Dataset entries:
___

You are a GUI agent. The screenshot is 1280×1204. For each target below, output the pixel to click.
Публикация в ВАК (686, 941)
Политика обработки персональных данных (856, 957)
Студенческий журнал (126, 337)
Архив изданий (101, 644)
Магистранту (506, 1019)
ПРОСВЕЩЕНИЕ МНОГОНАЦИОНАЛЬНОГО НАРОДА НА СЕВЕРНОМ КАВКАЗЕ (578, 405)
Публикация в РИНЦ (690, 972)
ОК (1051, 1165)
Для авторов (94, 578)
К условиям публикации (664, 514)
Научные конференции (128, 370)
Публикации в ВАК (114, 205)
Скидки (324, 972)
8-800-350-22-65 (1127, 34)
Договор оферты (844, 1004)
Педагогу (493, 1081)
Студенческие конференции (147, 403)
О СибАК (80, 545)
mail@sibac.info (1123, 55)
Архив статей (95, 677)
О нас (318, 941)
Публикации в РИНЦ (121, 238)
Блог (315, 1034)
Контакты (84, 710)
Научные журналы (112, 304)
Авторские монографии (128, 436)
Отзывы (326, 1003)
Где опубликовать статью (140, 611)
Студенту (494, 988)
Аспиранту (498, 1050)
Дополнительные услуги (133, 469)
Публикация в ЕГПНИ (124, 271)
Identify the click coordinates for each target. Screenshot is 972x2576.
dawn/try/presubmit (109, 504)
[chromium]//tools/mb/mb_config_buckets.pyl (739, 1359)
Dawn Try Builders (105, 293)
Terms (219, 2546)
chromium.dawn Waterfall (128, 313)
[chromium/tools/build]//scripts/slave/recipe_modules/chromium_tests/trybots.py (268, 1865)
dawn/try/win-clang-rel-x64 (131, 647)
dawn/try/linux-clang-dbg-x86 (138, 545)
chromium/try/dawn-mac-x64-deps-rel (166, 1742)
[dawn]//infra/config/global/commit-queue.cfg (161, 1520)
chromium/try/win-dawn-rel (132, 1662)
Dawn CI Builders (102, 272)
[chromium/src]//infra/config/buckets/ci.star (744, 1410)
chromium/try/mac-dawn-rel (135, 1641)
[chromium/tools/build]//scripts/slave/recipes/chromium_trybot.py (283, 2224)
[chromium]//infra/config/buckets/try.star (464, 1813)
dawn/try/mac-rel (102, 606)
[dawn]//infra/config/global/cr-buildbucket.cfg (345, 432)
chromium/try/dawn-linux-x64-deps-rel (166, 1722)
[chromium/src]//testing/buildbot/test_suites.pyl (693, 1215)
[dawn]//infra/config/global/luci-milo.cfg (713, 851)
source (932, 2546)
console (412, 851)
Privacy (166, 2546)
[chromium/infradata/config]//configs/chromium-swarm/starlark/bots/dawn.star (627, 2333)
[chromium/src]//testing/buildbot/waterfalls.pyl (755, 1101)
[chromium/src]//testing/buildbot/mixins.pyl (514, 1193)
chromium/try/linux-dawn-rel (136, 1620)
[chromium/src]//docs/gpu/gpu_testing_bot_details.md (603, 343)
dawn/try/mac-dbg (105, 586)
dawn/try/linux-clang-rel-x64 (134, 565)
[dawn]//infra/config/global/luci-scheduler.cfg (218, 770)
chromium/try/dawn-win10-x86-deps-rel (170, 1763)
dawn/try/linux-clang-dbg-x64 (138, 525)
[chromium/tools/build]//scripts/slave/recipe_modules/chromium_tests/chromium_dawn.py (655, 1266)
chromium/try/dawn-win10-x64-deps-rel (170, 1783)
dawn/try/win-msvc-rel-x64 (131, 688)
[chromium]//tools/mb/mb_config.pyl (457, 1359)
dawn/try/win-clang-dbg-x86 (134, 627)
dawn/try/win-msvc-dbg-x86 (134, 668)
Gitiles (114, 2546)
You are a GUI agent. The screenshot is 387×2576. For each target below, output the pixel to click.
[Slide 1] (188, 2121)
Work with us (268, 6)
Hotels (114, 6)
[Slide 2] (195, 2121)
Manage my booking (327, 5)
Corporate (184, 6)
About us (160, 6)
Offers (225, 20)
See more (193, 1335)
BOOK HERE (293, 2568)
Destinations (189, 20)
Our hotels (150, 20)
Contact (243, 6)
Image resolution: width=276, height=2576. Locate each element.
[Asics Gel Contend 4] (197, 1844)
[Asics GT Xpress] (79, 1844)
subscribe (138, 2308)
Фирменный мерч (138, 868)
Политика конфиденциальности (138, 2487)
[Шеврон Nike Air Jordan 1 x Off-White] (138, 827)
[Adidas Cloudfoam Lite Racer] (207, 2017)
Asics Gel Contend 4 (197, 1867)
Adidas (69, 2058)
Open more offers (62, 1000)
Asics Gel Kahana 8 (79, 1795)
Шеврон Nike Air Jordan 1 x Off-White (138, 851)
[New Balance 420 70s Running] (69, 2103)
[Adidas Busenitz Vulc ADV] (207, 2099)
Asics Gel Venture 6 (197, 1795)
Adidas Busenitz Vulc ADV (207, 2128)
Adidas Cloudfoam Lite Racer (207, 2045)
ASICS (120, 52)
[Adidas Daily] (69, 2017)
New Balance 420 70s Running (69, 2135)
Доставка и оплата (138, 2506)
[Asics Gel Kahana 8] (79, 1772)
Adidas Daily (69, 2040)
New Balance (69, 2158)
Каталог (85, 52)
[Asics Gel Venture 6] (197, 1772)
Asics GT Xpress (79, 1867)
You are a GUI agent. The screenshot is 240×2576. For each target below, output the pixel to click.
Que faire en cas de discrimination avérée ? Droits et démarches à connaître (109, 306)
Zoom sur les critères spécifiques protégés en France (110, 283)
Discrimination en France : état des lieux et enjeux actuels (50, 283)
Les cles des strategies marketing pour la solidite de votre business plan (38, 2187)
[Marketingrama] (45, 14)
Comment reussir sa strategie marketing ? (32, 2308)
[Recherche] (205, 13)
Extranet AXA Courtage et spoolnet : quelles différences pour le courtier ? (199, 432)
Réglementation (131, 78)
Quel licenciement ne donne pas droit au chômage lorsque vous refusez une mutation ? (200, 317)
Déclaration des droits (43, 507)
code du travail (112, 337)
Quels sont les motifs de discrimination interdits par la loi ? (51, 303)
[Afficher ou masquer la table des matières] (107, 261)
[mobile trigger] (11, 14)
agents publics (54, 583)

___

What is expected
The data above is to be given again, with every line exact.

Written solution
You are a GUI agent. The screenshot is 1280×1204. For each target below, output the pixel to click.
Публикация в ВАК (686, 941)
Политика обработки персональных данных (856, 957)
Студенческий журнал (126, 337)
Архив изданий (101, 644)
Магистранту (506, 1019)
ПРОСВЕЩЕНИЕ МНОГОНАЦИОНАЛЬНОГО НАРОДА НА СЕВЕРНОМ КАВКАЗЕ (578, 405)
Публикация в РИНЦ (690, 972)
ОК (1051, 1165)
Для авторов (94, 578)
К условиям публикации (664, 514)
Научные конференции (128, 370)
Публикации в ВАК (114, 205)
Скидки (324, 972)
8-800-350-22-65 (1127, 34)
Договор оферты (844, 1004)
Педагогу (493, 1081)
Студенческие конференции (147, 403)
О СибАК (80, 545)
mail@sibac.info (1123, 55)
Архив статей (95, 677)
О нас (318, 941)
Публикации в РИНЦ (121, 238)
Блог (315, 1034)
Контакты (84, 710)
Научные журналы (112, 304)
Авторские монографии (128, 436)
Отзывы (326, 1003)
Где опубликовать статью (140, 611)
Студенту (494, 988)
Аспиранту (498, 1050)
Дополнительные услуги (133, 469)
Публикация в ЕГПНИ (124, 271)
Identify the click coordinates for each target. Screenshot is 972x2576.
dawn/try/presubmit (109, 504)
[chromium]//tools/mb/mb_config_buckets.pyl (739, 1359)
Dawn Try Builders (105, 293)
Terms (219, 2546)
chromium.dawn Waterfall (128, 313)
[chromium/tools/build]//scripts/slave/recipe_modules/chromium_tests/trybots.py (268, 1865)
dawn/try/win-clang-rel-x64 (131, 647)
dawn/try/linux-clang-dbg-x86 (138, 545)
chromium/try/dawn-mac-x64-deps-rel (166, 1742)
[dawn]//infra/config/global/commit-queue.cfg (161, 1520)
chromium/try/win-dawn-rel (132, 1662)
Dawn CI Builders (102, 272)
[chromium/src]//infra/config/buckets/ci.star (744, 1410)
chromium/try/mac-dawn-rel (135, 1641)
[chromium/tools/build]//scripts/slave/recipes/chromium_trybot.py (283, 2224)
[chromium]//infra/config/buckets/try.star (464, 1813)
dawn/try/mac-rel (102, 606)
[dawn]//infra/config/global/cr-buildbucket.cfg (345, 432)
chromium/try/dawn-linux-x64-deps-rel (166, 1722)
[chromium/src]//testing/buildbot/test_suites.pyl (693, 1215)
[dawn]//infra/config/global/luci-milo.cfg (713, 851)
source (932, 2546)
console (412, 851)
Privacy (166, 2546)
[chromium/infradata/config]//configs/chromium-swarm/starlark/bots/dawn.star (627, 2333)
[chromium/src]//testing/buildbot/waterfalls.pyl (755, 1101)
[chromium/src]//testing/buildbot/mixins.pyl (514, 1193)
chromium/try/linux-dawn-rel (136, 1620)
[chromium/src]//docs/gpu/gpu_testing_bot_details.md (603, 343)
dawn/try/mac-dbg (105, 586)
dawn/try/linux-clang-rel-x64 (134, 565)
[dawn]//infra/config/global/luci-scheduler.cfg (218, 770)
chromium/try/dawn-win10-x86-deps-rel (170, 1763)
dawn/try/linux-clang-dbg-x64 (138, 525)
[chromium/tools/build]//scripts/slave/recipe_modules/chromium_tests/chromium_dawn.py (655, 1266)
chromium/try/dawn-win10-x64-deps-rel (170, 1783)
dawn/try/win-msvc-rel-x64 (131, 688)
[chromium]//tools/mb/mb_config.pyl (457, 1359)
dawn/try/win-clang-dbg-x86 (134, 627)
dawn/try/win-msvc-dbg-x86 (134, 668)
Gitiles (114, 2546)
You are a GUI agent. The screenshot is 387×2576. For each target below, output the pixel to click.
[Slide 1] (188, 2121)
Work with us (268, 6)
Hotels (114, 6)
[Slide 2] (195, 2121)
Manage my booking (327, 5)
Corporate (184, 6)
About us (160, 6)
Offers (225, 20)
See more (193, 1335)
BOOK HERE (293, 2568)
Destinations (189, 20)
Our hotels (150, 20)
Contact (243, 6)
Image resolution: width=276, height=2576. Locate each element.
[Asics Gel Contend 4] (197, 1844)
[Asics GT Xpress] (79, 1844)
subscribe (138, 2308)
Фирменный мерч (138, 868)
Политика конфиденциальности (138, 2487)
[Шеврон Nike Air Jordan 1 x Off-White] (138, 827)
[Adidas Cloudfoam Lite Racer] (207, 2017)
Asics Gel Contend 4 (197, 1867)
Adidas (69, 2058)
Open more offers (62, 1000)
Asics Gel Kahana 8 (79, 1795)
Шеврон Nike Air Jordan 1 x Off-White (138, 851)
[New Balance 420 70s Running] (69, 2103)
[Adidas Busenitz Vulc ADV] (207, 2099)
Asics Gel Venture 6 (197, 1795)
Adidas Busenitz Vulc ADV (207, 2128)
Adidas Cloudfoam Lite Racer (207, 2045)
ASICS (120, 52)
[Adidas Daily] (69, 2017)
New Balance 420 70s Running (69, 2135)
Доставка и оплата (138, 2506)
[Asics Gel Kahana 8] (79, 1772)
Adidas Daily (69, 2040)
New Balance (69, 2158)
Каталог (85, 52)
[Asics Gel Venture 6] (197, 1772)
Asics GT Xpress (79, 1867)
You are a GUI agent. The screenshot is 240×2576. For each target below, output the pixel to click.
Que faire en cas de discrimination avérée ? Droits et démarches à connaître (109, 306)
Zoom sur les critères spécifiques protégés en France (110, 283)
Discrimination en France : état des lieux et enjeux actuels (50, 283)
Les cles des strategies marketing pour la solidite de votre business plan (38, 2187)
[Marketingrama] (45, 14)
Comment reussir sa strategie marketing ? (32, 2308)
[Recherche] (205, 13)
Extranet AXA Courtage et spoolnet : quelles différences pour le courtier ? (199, 432)
Réglementation (131, 78)
Quel licenciement ne donne pas droit au chômage lorsque vous refusez une mutation ? (200, 317)
Déclaration des droits (43, 507)
code du travail (112, 337)
Quels sont les motifs de discrimination interdits par la loi ? (51, 303)
[Afficher ou masquer la table des matières] (107, 261)
[mobile trigger] (11, 14)
agents publics (54, 583)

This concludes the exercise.